DRIP IRRIGATION

The benefits of a drip irrigation system are immediately reaped once it is installed: lower water usage, getting water to plant root zones rather than weeds, ease of application, etc. Complete starter kits are available at most home centers. Study of one of those kits may be more useful than actual purchase. Specialty sprinkler supply houses, through local or Internet resources, have a complete line of parts that you can access once you know what you need.

The bare essentials are as follow (note: PVC fittings are all glued; flex tubing fittings are all friction fit):

  • Accessible (municipal or highly filtered) water supply; pressure reducer (if needed);
  • 1/2″ manual valve to isolate system
  • 1/2″ backflow-prevent valve
  • 1/2″ PVC for all lines under continuous pressure
  • 1/2″ flex tubing for main supply
  • 1/2″ low-flow electric valve
  • electric timer
  • 1/4″ spaghetti tubing for emitters
  • emitters

Access your water supply and install your manual valve. This valve is the key whereby amateurs, like you and me, can experiment to our hearts’ content without fear of disrupting water supply needed elsewhere on the line you tapped into. If you have potted plants on a deck, you have an ideal setting that lends itself to creatively hiding individual emitters to each potted plant. Likewise, hanging ferns are great targets for drip systems.
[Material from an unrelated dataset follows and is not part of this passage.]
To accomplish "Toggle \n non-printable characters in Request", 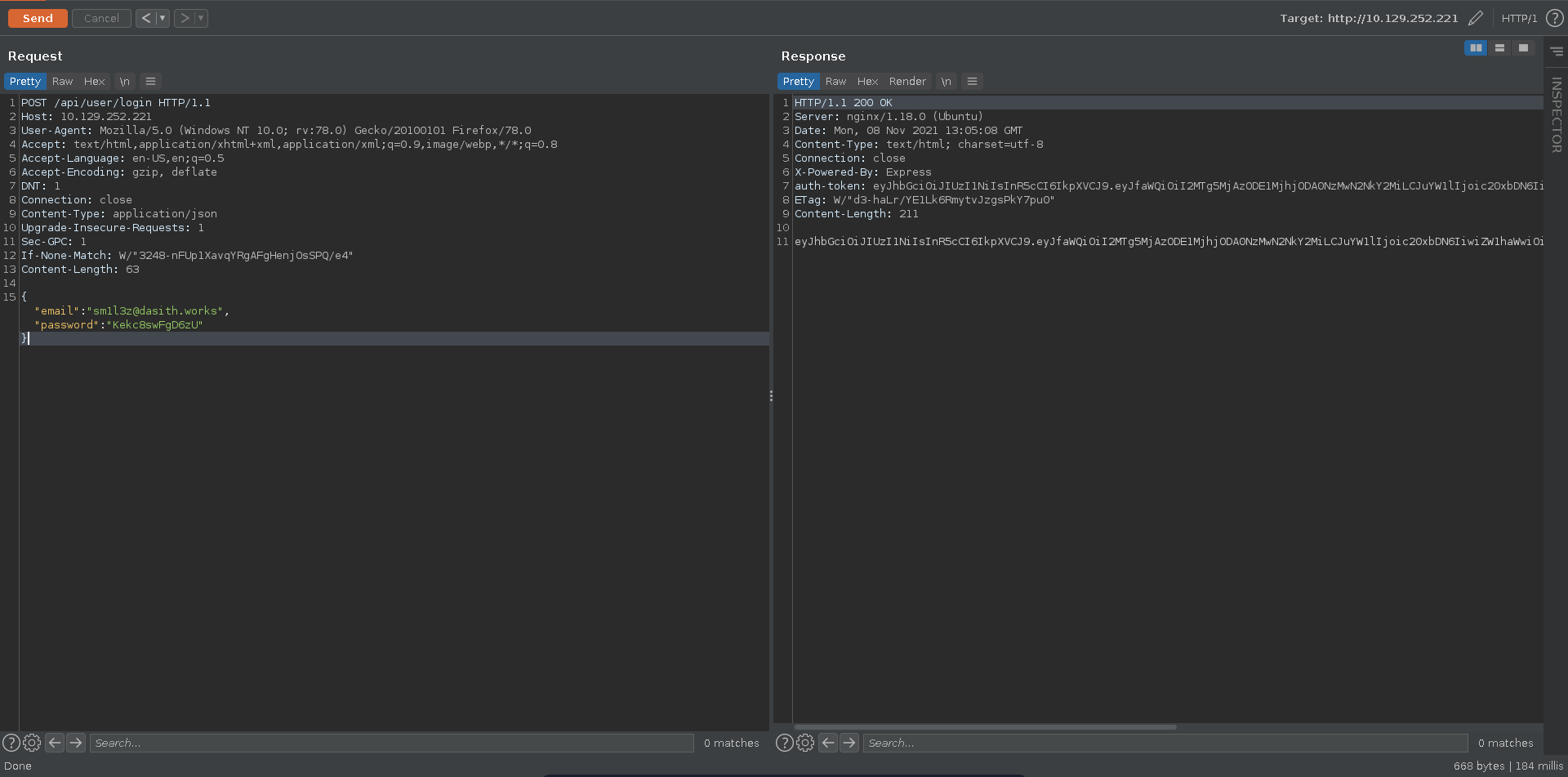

If you have many such plants, you’ll be amazed at how much time you’ll save by allowing them to self-water through your personally designed system.
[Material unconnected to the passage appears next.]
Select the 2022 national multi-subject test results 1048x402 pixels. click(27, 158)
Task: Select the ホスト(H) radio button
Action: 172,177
Harlan Frymire, former Smith County Master Gardener
Texas A&M AgriLife Extension Service


DRIP IRRIGATION: THINK AHEAD BEFORE THE SUMMER HEAT COMES

Now is a good time to plan ahead for summer heat and water conservation. Consider drip irrigation.

Drip irrigation is a slow effective application of water. It gets water to the root zone, maintains good moisture levels, and conserves water that might be lost due to runoff and evaporation by the sun and wind. Water is applied only when and where it is needed. You can go as simple as a soaker hose winding through the bed or with the more precise method of individual drippers connected to a hose that applies water to each plant. Drip irrigation is a wonderful time saver as well and you don’t have to worry about watering in the heat. It is also beneficial in drought conditions. Add a programmable timer and the system takes care of itself.

There are many sources available for drip irrigation; most home stores have supplies available and there are numerous website with complete starter kits and supplies. So study some of the websites and examine where you could benefit from using a drip system.

I have had a drip system for 4 years and the vegetable garden grows well and my container plants and hanging baskets do great and I save a lot of time not manually watering.

So, now is a great time to research drip irrigation systems. Do a survey of your landscape and determine where you would benefit the most. In the end, you will be glad you investigated it and you’ll be amazed at the time you save and how wonderful your plants look even in the heat of a Texas summer. Plants are happy plants when they are watered at metered levels on a regular schedule.